Task brief —
Rewrite the data from the line with "Where should I click to: Click the bathtub" up to and including the line with "Action: pos(312,315)", replacing "legend entry" with "key entry" and leaving everything else unchanged.

Provided records —
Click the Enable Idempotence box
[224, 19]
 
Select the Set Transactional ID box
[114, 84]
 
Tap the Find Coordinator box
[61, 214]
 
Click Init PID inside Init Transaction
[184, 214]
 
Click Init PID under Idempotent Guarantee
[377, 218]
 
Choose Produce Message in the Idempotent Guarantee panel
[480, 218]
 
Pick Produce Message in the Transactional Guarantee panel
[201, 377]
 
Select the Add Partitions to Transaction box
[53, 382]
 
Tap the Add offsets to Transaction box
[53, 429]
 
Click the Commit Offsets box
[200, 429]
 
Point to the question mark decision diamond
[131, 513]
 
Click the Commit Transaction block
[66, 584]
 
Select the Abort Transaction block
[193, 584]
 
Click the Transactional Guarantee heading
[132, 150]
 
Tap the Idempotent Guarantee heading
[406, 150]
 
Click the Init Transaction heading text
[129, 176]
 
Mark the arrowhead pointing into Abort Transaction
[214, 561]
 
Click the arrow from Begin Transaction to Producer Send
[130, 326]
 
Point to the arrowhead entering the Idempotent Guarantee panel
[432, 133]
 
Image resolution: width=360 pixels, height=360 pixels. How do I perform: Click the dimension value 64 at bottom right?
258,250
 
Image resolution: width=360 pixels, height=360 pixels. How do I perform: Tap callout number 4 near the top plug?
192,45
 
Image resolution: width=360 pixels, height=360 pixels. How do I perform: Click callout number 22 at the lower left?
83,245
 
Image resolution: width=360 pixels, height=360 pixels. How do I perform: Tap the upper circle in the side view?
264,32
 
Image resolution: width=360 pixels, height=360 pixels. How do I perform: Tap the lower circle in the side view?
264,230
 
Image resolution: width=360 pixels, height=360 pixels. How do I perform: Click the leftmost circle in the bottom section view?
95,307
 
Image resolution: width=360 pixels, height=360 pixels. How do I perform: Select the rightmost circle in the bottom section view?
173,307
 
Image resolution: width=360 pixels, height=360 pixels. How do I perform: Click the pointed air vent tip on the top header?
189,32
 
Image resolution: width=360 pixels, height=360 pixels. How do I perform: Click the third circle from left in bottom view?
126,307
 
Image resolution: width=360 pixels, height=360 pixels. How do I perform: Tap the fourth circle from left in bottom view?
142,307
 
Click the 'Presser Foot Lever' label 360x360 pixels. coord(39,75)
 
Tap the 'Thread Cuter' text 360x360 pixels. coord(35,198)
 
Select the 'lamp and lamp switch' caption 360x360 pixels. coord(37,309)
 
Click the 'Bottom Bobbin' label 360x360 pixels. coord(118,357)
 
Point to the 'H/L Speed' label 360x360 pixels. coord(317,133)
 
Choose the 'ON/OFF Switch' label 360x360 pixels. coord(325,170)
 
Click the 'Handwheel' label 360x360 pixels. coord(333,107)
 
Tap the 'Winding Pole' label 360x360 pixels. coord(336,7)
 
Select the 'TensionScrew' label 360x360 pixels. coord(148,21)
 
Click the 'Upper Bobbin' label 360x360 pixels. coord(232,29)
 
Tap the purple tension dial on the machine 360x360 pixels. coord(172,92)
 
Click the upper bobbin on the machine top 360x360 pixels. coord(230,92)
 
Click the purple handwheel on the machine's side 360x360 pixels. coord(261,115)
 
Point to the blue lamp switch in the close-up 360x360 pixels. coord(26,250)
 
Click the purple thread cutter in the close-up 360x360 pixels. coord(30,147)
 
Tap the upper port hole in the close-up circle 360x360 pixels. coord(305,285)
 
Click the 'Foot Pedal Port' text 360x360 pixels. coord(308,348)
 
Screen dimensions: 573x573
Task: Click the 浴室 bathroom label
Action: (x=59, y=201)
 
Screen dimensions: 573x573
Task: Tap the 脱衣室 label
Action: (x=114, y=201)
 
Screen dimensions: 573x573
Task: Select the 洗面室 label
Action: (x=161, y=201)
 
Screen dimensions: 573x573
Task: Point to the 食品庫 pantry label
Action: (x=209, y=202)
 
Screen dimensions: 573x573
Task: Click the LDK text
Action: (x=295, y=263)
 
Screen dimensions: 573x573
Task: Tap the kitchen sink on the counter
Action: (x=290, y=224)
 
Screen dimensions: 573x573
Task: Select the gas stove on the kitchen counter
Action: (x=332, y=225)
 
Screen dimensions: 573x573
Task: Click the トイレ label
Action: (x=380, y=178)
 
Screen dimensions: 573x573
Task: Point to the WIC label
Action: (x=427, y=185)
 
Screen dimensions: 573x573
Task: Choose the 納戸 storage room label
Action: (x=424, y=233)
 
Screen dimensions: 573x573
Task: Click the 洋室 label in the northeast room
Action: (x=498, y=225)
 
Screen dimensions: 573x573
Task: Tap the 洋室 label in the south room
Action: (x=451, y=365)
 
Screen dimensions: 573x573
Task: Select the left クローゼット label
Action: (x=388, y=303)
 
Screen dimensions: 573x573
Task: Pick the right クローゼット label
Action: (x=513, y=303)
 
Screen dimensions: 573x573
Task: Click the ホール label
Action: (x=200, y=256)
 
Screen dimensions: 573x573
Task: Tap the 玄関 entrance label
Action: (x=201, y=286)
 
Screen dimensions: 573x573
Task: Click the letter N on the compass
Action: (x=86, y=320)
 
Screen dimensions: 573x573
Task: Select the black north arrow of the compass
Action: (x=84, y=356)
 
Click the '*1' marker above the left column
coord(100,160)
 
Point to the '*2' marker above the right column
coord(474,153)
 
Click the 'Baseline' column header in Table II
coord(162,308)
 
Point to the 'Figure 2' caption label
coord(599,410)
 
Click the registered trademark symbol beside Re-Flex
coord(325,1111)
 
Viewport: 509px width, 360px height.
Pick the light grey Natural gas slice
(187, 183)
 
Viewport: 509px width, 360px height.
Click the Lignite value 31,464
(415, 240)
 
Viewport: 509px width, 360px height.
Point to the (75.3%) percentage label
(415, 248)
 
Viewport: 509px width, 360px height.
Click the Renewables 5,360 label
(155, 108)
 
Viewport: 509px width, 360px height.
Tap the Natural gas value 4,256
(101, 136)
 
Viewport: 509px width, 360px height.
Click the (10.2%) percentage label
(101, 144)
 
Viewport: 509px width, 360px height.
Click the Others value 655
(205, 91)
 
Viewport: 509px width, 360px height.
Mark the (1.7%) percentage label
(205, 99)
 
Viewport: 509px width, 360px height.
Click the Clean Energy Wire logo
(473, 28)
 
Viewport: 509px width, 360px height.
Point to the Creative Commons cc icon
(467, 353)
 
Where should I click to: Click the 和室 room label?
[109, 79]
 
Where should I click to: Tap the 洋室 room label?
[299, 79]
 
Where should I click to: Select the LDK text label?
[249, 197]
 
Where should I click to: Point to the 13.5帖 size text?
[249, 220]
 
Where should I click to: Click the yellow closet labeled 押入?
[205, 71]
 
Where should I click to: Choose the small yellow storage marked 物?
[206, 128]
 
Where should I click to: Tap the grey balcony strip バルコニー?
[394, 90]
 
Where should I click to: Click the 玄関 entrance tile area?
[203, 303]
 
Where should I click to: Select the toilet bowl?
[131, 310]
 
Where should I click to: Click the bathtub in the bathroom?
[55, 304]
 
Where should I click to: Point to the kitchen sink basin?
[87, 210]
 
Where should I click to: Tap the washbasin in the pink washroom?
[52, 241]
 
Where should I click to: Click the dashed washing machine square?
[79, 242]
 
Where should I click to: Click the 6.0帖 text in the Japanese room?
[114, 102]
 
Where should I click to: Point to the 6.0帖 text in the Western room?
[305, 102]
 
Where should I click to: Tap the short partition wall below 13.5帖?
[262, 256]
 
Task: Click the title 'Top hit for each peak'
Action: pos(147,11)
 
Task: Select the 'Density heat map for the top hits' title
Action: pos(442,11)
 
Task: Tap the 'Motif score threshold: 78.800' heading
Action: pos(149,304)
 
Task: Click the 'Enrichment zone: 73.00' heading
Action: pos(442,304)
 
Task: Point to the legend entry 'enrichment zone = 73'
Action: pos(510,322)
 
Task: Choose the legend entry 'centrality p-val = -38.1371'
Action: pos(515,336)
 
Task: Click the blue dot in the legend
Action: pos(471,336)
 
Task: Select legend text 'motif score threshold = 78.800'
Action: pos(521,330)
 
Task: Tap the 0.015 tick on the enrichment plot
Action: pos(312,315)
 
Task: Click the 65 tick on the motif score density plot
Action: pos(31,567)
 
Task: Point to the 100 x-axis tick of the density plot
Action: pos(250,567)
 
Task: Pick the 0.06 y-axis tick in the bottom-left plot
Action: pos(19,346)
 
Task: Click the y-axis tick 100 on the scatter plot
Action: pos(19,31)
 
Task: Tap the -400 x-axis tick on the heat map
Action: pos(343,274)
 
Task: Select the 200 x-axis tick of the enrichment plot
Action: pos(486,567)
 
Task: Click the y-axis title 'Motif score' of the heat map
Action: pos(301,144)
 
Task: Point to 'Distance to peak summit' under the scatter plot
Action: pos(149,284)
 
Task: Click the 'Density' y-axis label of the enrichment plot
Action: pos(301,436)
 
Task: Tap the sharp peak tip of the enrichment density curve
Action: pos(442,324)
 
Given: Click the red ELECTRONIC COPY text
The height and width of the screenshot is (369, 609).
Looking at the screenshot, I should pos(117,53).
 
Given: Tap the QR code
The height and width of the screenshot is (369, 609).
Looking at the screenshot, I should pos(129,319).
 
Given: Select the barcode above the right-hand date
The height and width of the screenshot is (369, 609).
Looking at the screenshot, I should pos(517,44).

Correct result —
Where should I click to: Click the bathtub in the bathroom?
[55, 304]
 
Where should I click to: Point to the kitchen sink basin?
[87, 210]
 
Where should I click to: Tap the washbasin in the pink washroom?
[52, 241]
 
Where should I click to: Click the dashed washing machine square?
[79, 242]
 
Where should I click to: Click the 6.0帖 text in the Japanese room?
[114, 102]
 
Where should I click to: Point to the 6.0帖 text in the Western room?
[305, 102]
 
Where should I click to: Tap the short partition wall below 13.5帖?
[262, 256]
 
Task: Click the title 'Top hit for each peak'
Action: pos(147,11)
 
Task: Select the 'Density heat map for the top hits' title
Action: pos(442,11)
 
Task: Tap the 'Motif score threshold: 78.800' heading
Action: pos(149,304)
 
Task: Click the 'Enrichment zone: 73.00' heading
Action: pos(442,304)
 
Task: Point to the key entry 'enrichment zone = 73'
Action: pos(510,322)
 
Task: Choose the key entry 'centrality p-val = -38.1371'
Action: pos(515,336)
 
Task: Click the blue dot in the legend
Action: pos(471,336)
 
Task: Select legend text 'motif score threshold = 78.800'
Action: pos(521,330)
 
Task: Tap the 0.015 tick on the enrichment plot
Action: pos(312,315)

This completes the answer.